Ильичев принимал новых сотрудников, а мне приходилось увольнять старых. Это был правильный ход директора, так как увольнение нерадивых часто осложнялось вызовами по их жалобам в партийные инстанции, в горком или даже (в зависимости от их личных связей) в обком КПСС. Вызывали, конечно, меня, Ильичев в таких ситуациях обычно исчезал в очередную командировку, ну, а я мог себе позволить вступать в споры с партийными чиновниками, так как все еще не находился в партии «истинных ленинцев». Что там было с меня взять, даже выговор по партийной линии мне не грозил.
Разобравшись с работой по кадровому составу института, я освоил тонкую политику освобождения от нерадивых сотрудников, неизбежное явление любого, особенно, быстро растущего, учреждения.

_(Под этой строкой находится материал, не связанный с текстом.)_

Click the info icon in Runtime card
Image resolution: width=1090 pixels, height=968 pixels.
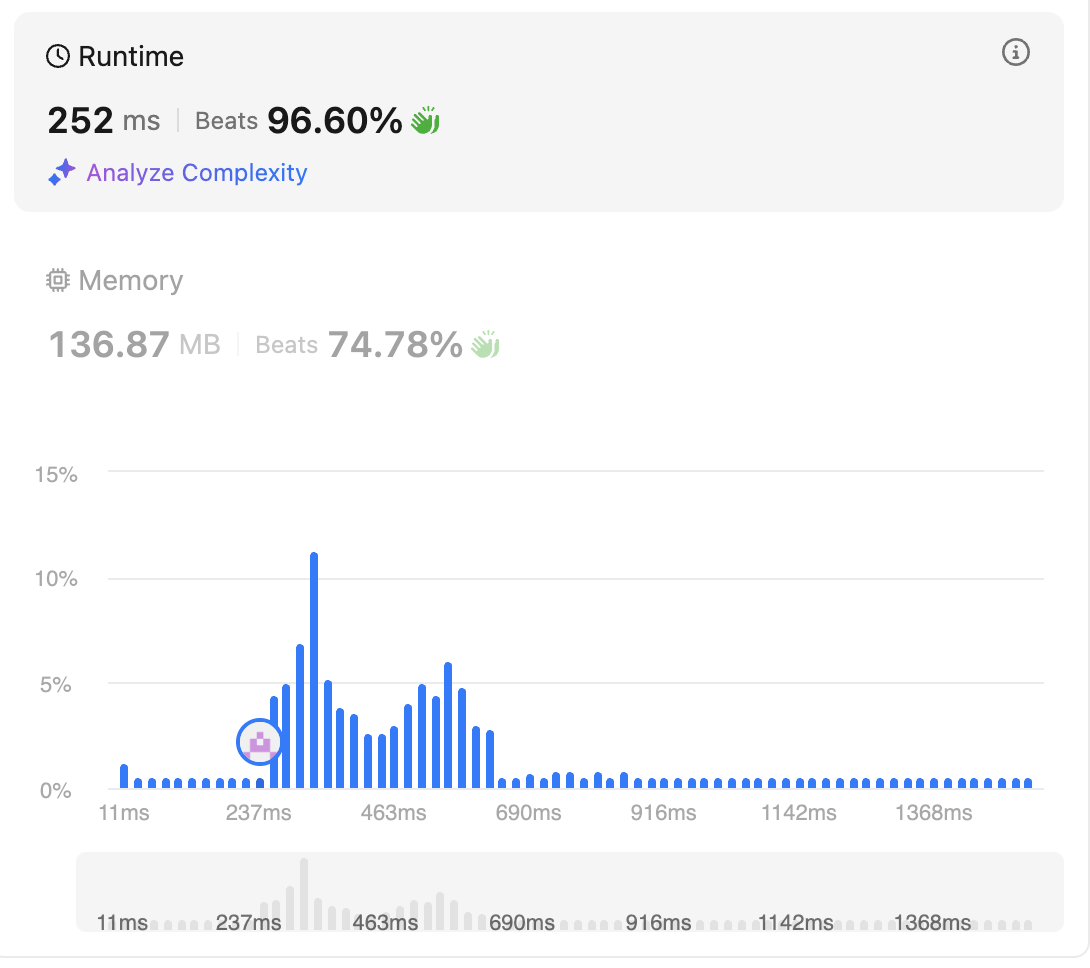click(1015, 53)
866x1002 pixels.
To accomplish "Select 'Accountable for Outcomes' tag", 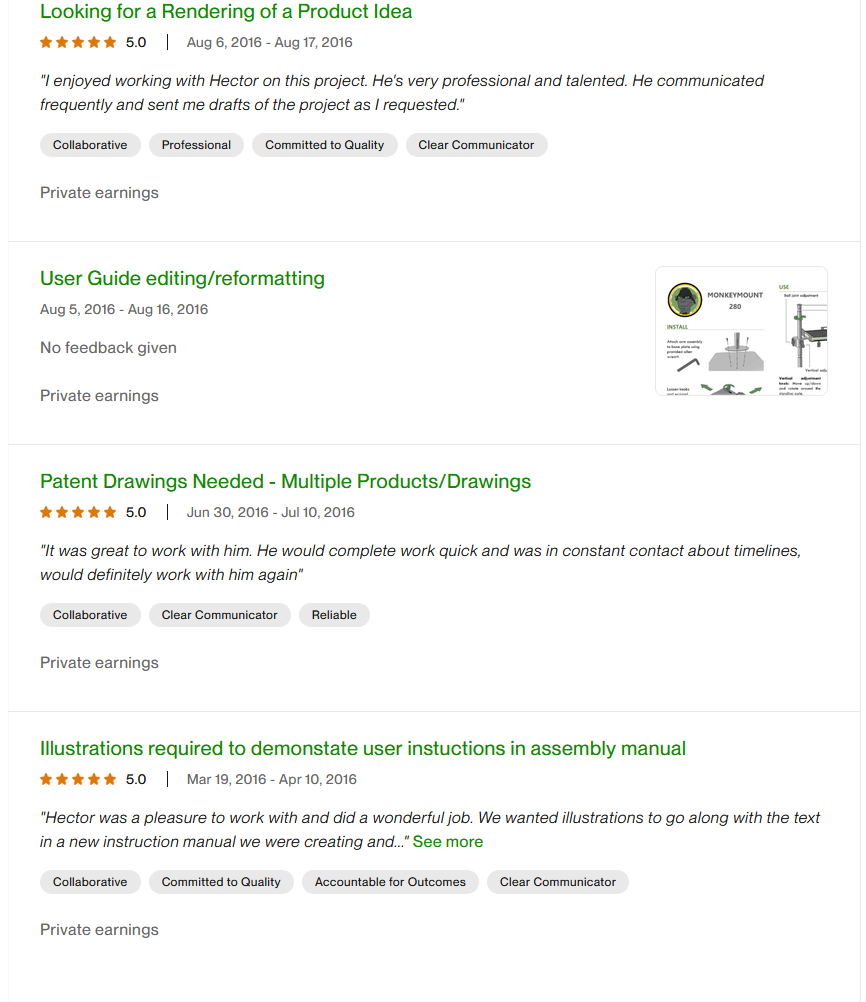I will tap(390, 882).

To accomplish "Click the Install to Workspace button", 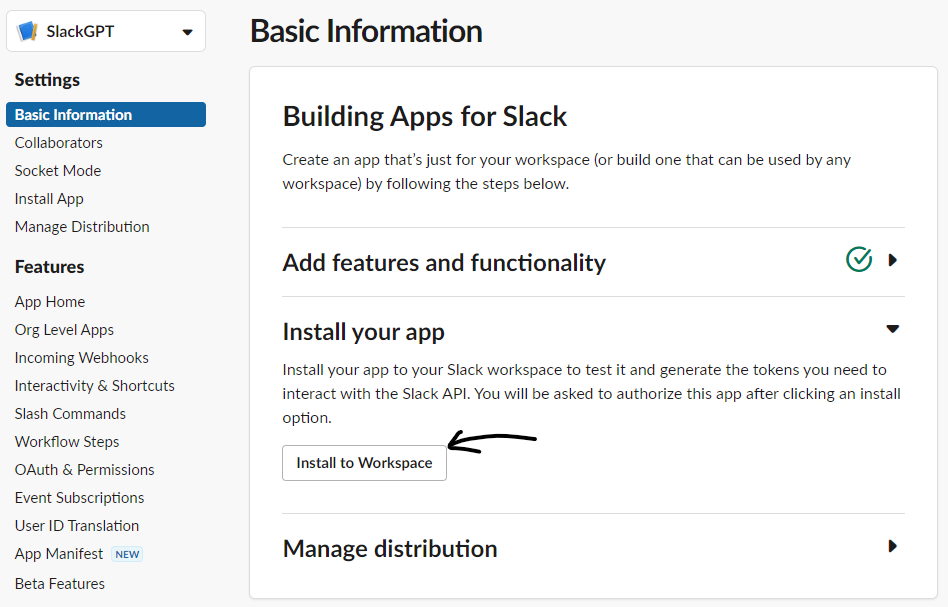I will (x=364, y=463).
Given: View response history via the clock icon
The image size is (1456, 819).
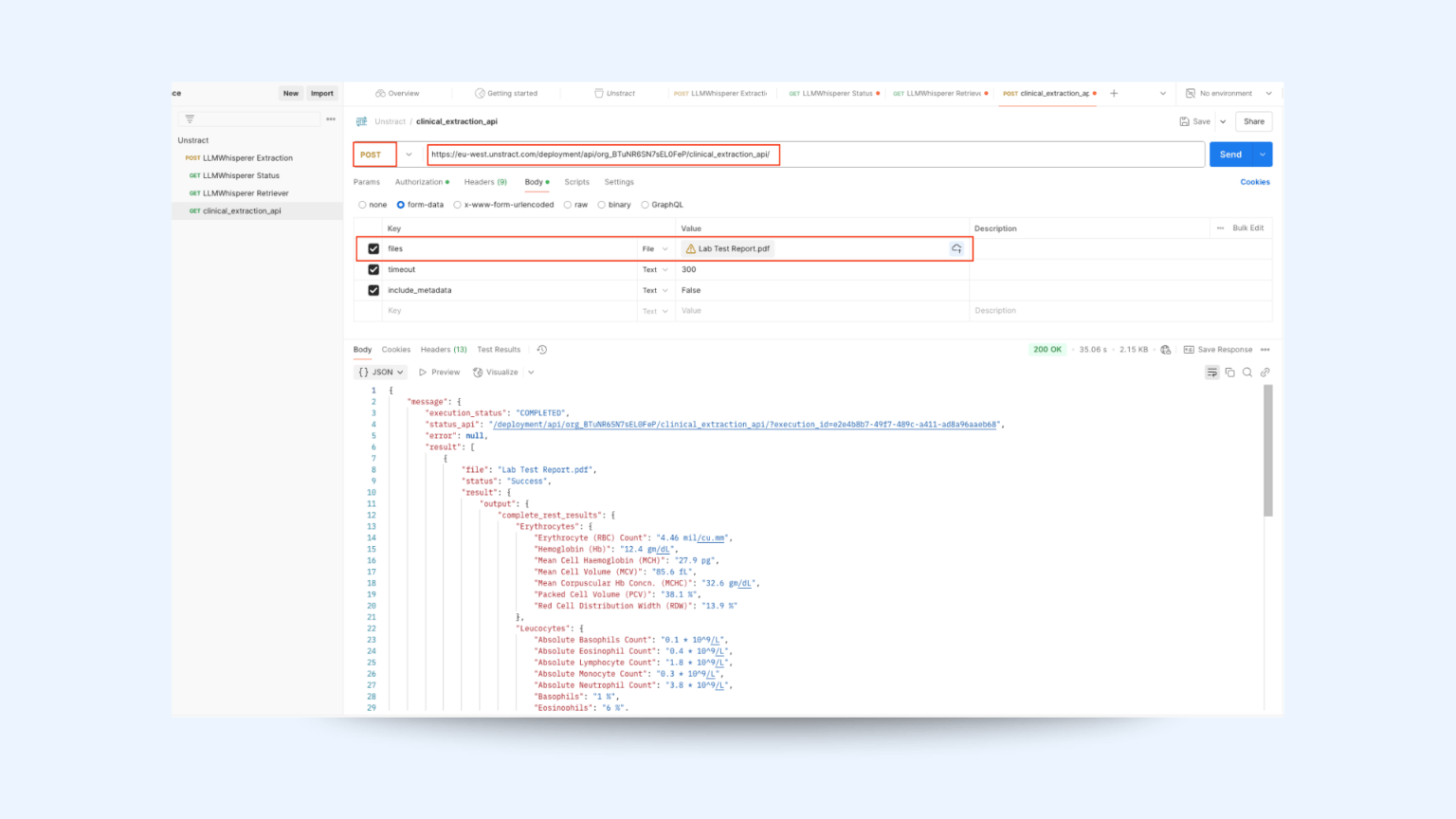Looking at the screenshot, I should coord(541,349).
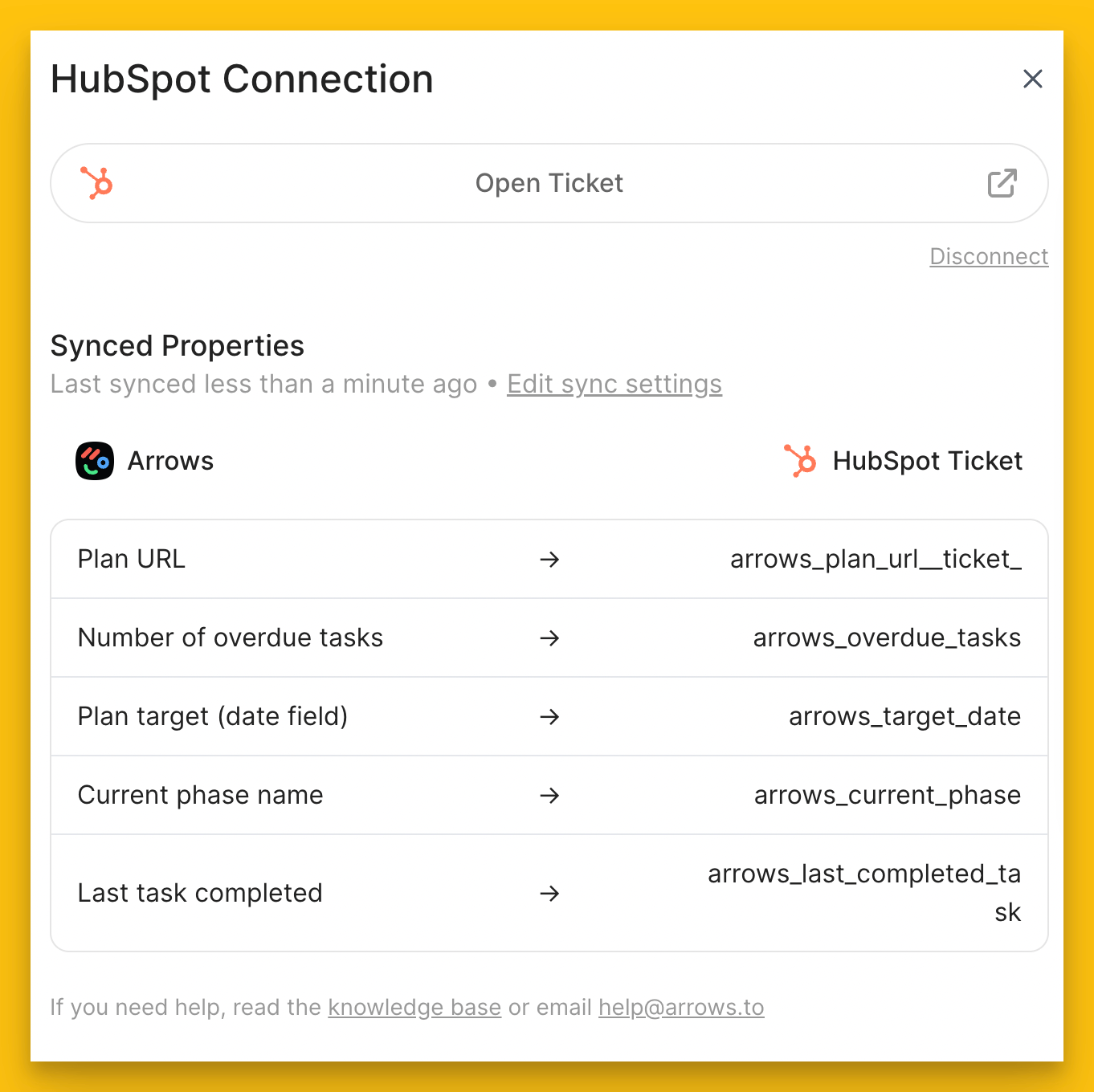The image size is (1094, 1092).
Task: Open Edit sync settings
Action: click(614, 384)
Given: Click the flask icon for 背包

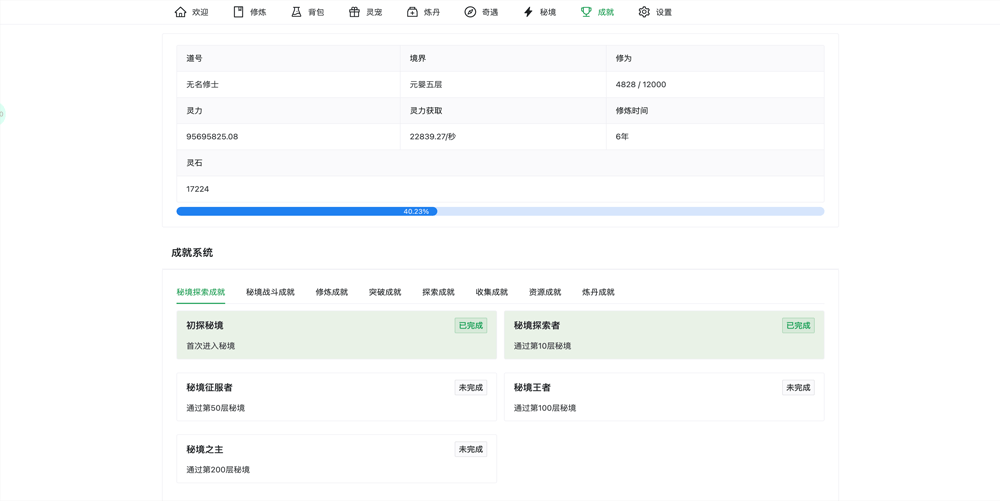Looking at the screenshot, I should pyautogui.click(x=296, y=12).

Были в этой сфере жизни института и курьезные случаи, например, длинная и тягучая «эпопея» с одним «очень уважаемым», по мнению старожилов, доктором, не помню каких наук, который не ходил на работу более двух лет. Как попал в ТОИ этот сотруднук, когда и почему, – оставалось загадкой. А тут вовремя подоспело «Распоряжение АН СССР», подписанное вице-президентом Академии академиком Логуновым, «об упорядочении зарплаты и высвобождении фонда заработной платы». Остальное было уже делом техники, но с ним я особенно намаялся, и еще несколько месяцев меня, то вызывал второй секретарь Приморского Обкома КПСС «на ковер», то «приглашали» в Горком партии для проникновенных бесед. Видимо, был он кому-нибудь близким родственником.
Были у нас имитаторы кипучей деятельности, были и профессиональные бюрократы, прошедшие «огонь и воду…». Один из них, импозантный, немногословный, отличался особым умением откладывать возникающие непрерывно в строящемся институте хозяйственные дела, приговаривая при этом: «я ведь не железный». Его кабинет был увешан табличками с прописными истинами, вроде: «кто не хочет работать, тот ищет причину, кто хочет работать – ищет способ» и другими в этом же духе.
Это была другая, неведомая мне до сих пор жизнь, практика, работа, связанная с любопытными персонажами, со сметами, сверкой счетов, знакомством с бухгалтерией. Все это было чуждо по своему духу моим представлениям о научной работе, тем более в такой новой и интересной мне сфере, как океанология. Но – «овчинка стоила выделки».
Я не спеша подбирал себе, часто пользуясь доступной практически только мне, информацией о предполагаемых сотрудниках, на первом этапе в рамках гидрофизического отдела, подбирал будущих сотрудников для моей лаборатории. В разговорах с ними приходилось сдерживать свои «порывы», чтобы не отпугнуть «фантазиями о тропических циклонах», Искусственных Спутниках Земли и других еще не вполне мною осознанных, с точки зрения океанологических исследований, новых технологий. Так незаметно прошли два года…
Второй визит в Приморье, Транссибирская магистраль (1976 год)
Перезимовав в Москве, получив «проездные и подъемные» для перевоза семьи и пожитков, с бумагой в руках, гарантирующей мне прописку в Москве на все время работы в Дальневосточном центре Академии наук, я выкупил купе в поезде N1/2 «Москва-Владивосток», и мы все втроем – жена, маленький сын и я отправились с Ярославского вокзала в семидневное путешествие по всей стране.
Можно было полететь самолетом – не очень большая была тогда разница в стоимости билетов, но, чтобы отправить злополучный контейнер с мебелью и другими вещами, надо было обязательно иметь на руках билеты на поезд. Вот так я тогда в первый раз пересек всю страну от Москвы до Владивостока по железной дороге, единственной, построенной, в основном, еще до японской войны, Транссибирской железнодорожной магистрали, по так называемому «великому сибирскому пути» – железной дороге, проложенной через два континента, самой длинной в мире (9288,2 км). Одна из веток этой магистрали, легендарная «КВЖД», дотянувшаяся до Порт-Артура, обросла такой фантастической историей, что ее до сих пор обходят наши исследователи. Мне же она с войны не дает покоя, особенно, когда я держу в руках старый кожаный бумажник, пересланный моей маме после трагической гибели от рук шофера-японца начальника КВЖД в послевоенные годы, генерала Георгия Яротто, вместе с фотографиями моей тетки, сестры и брата. Но это уже не моя история…
Поезд идет третьи сутки, мы миновали Ярославль и Пермь, где когда-то в детстве я провел с мамой целую ночь на полу вокзала, пересаживаясь на ташкентский поезд, оставили позади Свердловск (станция Екатеринбург), давно уже из Европы въехали в Азию, проскочили Омск и прогулялись по перрону Новосибирска. Только реки время от времени разнообразят эту равнину мосты красавцы, все разные, их стальные фермы гулко поют в такт колесам поезда свое приветствие путешественникам. Реки производят сильное впечатление – особенно Иртыш и Обь, даже Волга потерялась бы в этом полноводье.